How many pudding cups do I have to eat for it to count as dinner?
4.
wanna hang out tonight and remember it?
he said no sex till date three. i said the party was one, mcdonalds two and that i would take him with me to buy cigs for date three.
Do your friends by chance have our inflatable deer head?
Nevermind, it's in the dryer.
thanks for being the calm eye of my shit storm.
He was drinking wine out of a pyrex measuring cup at two in the afternoon and told me my ass looked fantastic in my sweatpants. I love university
just reminessing about the wedding and were they seriously to tight to serve a meal oorrrrrr was it just another one of my black-out-by-dinner drunks
the fact that you actualy have a 'black-out-by-dinner drunk' is a bit deserving..

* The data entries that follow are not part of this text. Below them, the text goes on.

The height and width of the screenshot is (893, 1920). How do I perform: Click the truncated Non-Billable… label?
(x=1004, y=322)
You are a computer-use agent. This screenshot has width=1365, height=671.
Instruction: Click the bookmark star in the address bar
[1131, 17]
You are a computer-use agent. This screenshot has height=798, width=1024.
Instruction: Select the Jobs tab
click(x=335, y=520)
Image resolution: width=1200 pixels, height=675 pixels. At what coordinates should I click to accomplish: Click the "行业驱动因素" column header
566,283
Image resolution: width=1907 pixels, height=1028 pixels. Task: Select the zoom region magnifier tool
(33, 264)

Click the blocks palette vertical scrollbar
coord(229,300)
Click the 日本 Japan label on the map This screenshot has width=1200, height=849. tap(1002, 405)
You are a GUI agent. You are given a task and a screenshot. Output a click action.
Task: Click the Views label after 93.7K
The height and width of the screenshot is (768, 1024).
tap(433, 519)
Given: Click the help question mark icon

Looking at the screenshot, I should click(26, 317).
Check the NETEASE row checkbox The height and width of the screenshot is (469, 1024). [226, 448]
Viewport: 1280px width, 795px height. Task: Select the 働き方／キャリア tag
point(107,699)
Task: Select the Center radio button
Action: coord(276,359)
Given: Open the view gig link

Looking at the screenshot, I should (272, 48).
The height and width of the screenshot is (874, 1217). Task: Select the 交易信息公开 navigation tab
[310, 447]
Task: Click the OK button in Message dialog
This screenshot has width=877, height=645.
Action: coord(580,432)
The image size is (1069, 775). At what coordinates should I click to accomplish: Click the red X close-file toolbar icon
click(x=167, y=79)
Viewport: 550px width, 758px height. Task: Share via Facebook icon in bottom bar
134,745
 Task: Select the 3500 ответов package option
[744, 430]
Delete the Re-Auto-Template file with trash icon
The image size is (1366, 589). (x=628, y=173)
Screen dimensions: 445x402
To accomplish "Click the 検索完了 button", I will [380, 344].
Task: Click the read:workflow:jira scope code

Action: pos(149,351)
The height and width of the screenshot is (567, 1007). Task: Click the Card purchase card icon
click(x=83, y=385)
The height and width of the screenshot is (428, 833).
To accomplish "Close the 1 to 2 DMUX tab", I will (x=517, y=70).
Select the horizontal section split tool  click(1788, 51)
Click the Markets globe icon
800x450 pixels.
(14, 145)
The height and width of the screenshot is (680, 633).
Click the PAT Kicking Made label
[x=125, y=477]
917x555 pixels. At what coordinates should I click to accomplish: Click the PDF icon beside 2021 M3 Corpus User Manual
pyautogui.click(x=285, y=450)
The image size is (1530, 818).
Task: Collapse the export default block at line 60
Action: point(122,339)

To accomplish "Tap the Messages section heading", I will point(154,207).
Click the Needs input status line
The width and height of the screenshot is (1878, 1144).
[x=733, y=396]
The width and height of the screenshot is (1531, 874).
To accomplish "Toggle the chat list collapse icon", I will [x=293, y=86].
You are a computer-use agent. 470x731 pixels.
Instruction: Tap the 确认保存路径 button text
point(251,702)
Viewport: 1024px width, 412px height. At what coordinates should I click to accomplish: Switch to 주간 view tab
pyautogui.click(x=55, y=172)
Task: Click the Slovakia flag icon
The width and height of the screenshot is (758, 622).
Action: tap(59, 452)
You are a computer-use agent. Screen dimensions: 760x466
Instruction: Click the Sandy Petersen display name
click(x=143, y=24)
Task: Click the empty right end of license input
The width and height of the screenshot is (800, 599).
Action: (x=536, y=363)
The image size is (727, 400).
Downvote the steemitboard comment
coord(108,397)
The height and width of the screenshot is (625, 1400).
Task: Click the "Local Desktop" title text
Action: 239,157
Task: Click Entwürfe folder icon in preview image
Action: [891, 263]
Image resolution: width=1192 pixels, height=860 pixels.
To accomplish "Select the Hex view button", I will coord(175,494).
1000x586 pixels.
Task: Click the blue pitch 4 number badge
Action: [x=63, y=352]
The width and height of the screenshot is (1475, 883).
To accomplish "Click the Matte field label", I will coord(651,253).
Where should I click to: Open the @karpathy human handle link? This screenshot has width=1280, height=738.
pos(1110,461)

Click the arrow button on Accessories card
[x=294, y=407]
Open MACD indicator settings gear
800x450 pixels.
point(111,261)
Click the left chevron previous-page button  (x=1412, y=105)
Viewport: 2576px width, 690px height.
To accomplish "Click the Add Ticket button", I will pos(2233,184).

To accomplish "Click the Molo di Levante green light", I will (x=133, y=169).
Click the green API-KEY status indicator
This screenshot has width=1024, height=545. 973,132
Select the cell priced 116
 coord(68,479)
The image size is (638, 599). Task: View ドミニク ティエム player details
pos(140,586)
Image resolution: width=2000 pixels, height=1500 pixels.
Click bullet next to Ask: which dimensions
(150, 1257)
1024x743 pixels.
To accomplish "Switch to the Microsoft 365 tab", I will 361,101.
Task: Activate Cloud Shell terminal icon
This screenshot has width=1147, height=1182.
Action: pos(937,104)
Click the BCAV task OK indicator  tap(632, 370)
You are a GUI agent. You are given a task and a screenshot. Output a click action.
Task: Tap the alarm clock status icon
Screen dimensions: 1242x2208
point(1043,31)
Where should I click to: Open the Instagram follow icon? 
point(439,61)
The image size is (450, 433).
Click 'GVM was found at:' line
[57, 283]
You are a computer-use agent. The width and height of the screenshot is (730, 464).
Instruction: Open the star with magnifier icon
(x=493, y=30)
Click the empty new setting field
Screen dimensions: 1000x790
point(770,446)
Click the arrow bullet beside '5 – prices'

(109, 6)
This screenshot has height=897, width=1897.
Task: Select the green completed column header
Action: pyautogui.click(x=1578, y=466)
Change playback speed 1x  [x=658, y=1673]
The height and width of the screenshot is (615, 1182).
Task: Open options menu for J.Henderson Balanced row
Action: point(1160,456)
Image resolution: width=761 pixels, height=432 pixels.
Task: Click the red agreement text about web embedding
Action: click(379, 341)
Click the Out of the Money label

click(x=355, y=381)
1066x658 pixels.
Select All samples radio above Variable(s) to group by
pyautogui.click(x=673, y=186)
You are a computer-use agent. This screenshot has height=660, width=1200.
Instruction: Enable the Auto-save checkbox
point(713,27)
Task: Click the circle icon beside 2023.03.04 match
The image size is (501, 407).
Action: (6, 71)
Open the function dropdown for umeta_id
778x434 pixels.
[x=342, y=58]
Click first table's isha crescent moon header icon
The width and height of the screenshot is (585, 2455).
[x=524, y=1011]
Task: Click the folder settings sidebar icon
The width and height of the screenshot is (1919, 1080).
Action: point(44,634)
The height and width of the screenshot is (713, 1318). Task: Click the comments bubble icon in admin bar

He told me I was his first American. I feel like I should've brought a flag to plant on him.
according to the video, you won you first drunken karaoke contest based off of your actual singing abilities and not because you took your shirt! I've never been prouder :)
Seriously. Texted me 4 times and that didn't wake me up so he nicely called and left a voicemail saying he WOULD call me 8 times. So when he called back I answered.
I need a "no soliciting" sign for your dick
After you finished the $300 bottle of wine you just started crying about how if Mulder and Scully didn't invite you to join the x-files your life would be meaningless because you "love that weird shit"
You kissed my hand and then put a Taco in it. Why WOUDNT I leave my husband?